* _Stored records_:
┄┄┄┄┄┄
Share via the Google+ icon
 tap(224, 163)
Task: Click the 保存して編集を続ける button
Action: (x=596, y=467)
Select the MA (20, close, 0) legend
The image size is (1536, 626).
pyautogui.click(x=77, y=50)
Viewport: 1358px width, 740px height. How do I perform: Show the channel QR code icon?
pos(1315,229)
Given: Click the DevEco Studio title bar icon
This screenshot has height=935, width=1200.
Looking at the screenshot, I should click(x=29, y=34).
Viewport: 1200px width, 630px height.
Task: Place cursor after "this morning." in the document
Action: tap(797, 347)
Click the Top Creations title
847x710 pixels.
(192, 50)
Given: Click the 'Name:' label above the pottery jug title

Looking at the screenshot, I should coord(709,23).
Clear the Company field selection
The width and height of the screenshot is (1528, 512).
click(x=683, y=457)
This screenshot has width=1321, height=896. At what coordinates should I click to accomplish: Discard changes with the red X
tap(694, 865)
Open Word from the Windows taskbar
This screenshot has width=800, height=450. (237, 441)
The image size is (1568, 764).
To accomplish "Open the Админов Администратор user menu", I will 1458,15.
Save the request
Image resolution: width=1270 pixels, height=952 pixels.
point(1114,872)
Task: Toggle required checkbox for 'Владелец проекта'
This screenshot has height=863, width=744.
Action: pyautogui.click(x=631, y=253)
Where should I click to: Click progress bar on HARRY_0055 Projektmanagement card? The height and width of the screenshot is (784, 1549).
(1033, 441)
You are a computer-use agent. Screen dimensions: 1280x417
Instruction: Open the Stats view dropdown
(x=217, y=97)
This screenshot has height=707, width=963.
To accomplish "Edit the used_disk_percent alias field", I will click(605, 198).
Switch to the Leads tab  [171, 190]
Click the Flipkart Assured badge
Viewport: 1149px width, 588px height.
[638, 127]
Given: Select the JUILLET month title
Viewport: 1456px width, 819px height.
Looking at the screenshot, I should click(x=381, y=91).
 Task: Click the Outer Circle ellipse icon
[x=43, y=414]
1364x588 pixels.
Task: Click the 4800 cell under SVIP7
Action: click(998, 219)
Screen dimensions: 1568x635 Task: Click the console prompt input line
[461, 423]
┄┄┄┄┄┄
* _TRY IT_:
Make sure that every entry above is copied out exactly as it stands.

* _EXERCISE RESULT_:
Share via the Google+ icon
 tap(224, 163)
Task: Click the 保存して編集を続ける button
Action: (x=596, y=467)
Select the MA (20, close, 0) legend
The image size is (1536, 626).
pyautogui.click(x=77, y=50)
Viewport: 1358px width, 740px height. How do I perform: Show the channel QR code icon?
pos(1315,229)
Given: Click the DevEco Studio title bar icon
This screenshot has height=935, width=1200.
Looking at the screenshot, I should click(x=29, y=34).
Viewport: 1200px width, 630px height.
Task: Place cursor after "this morning." in the document
Action: tap(797, 347)
Click the Top Creations title
847x710 pixels.
(192, 50)
Given: Click the 'Name:' label above the pottery jug title

Looking at the screenshot, I should coord(709,23).
Clear the Company field selection
The width and height of the screenshot is (1528, 512).
click(x=683, y=457)
This screenshot has width=1321, height=896. At what coordinates should I click to accomplish: Discard changes with the red X
tap(694, 865)
Open Word from the Windows taskbar
This screenshot has width=800, height=450. (237, 441)
The image size is (1568, 764).
To accomplish "Open the Админов Администратор user menu", I will 1458,15.
Save the request
Image resolution: width=1270 pixels, height=952 pixels.
point(1114,872)
Task: Toggle required checkbox for 'Владелец проекта'
This screenshot has height=863, width=744.
Action: pyautogui.click(x=631, y=253)
Where should I click to: Click progress bar on HARRY_0055 Projektmanagement card? The height and width of the screenshot is (784, 1549).
(1033, 441)
You are a computer-use agent. Screen dimensions: 1280x417
Instruction: Open the Stats view dropdown
(x=217, y=97)
This screenshot has height=707, width=963.
To accomplish "Edit the used_disk_percent alias field", I will click(605, 198).
Switch to the Leads tab  [171, 190]
Click the Flipkart Assured badge
Viewport: 1149px width, 588px height.
[638, 127]
Given: Select the JUILLET month title
Viewport: 1456px width, 819px height.
Looking at the screenshot, I should click(x=381, y=91).
 Task: Click the Outer Circle ellipse icon
[x=43, y=414]
1364x588 pixels.
Task: Click the 4800 cell under SVIP7
Action: click(998, 219)
Screen dimensions: 1568x635 Task: Click the console prompt input line
[461, 423]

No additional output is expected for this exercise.